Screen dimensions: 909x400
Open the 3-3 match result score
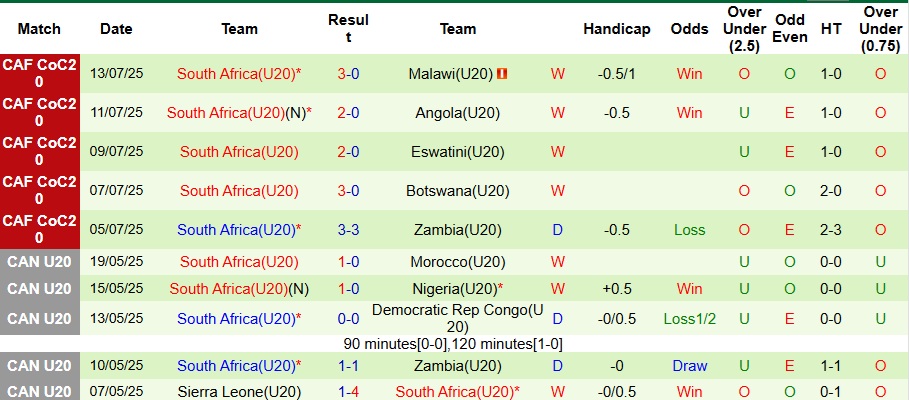348,230
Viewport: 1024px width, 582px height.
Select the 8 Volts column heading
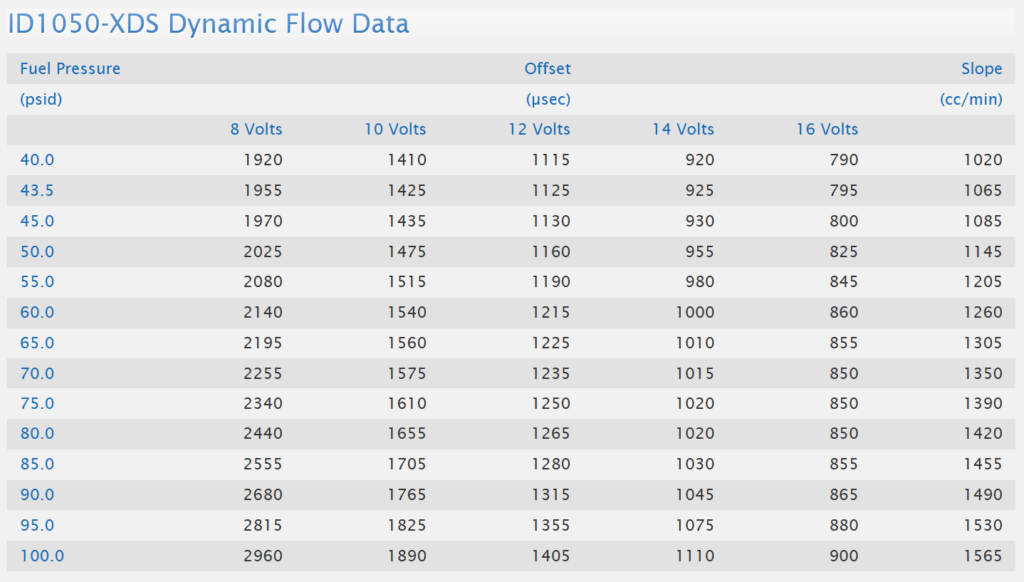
######
**Instructions to follow**
Look above for the line containing "Viewport: 1024px width, 582px height."; output that line and all lines after it through the last one exactly, without the pictures.

**Solution to the exercise**
Viewport: 1024px width, 582px height.
Select the 8 Volts column heading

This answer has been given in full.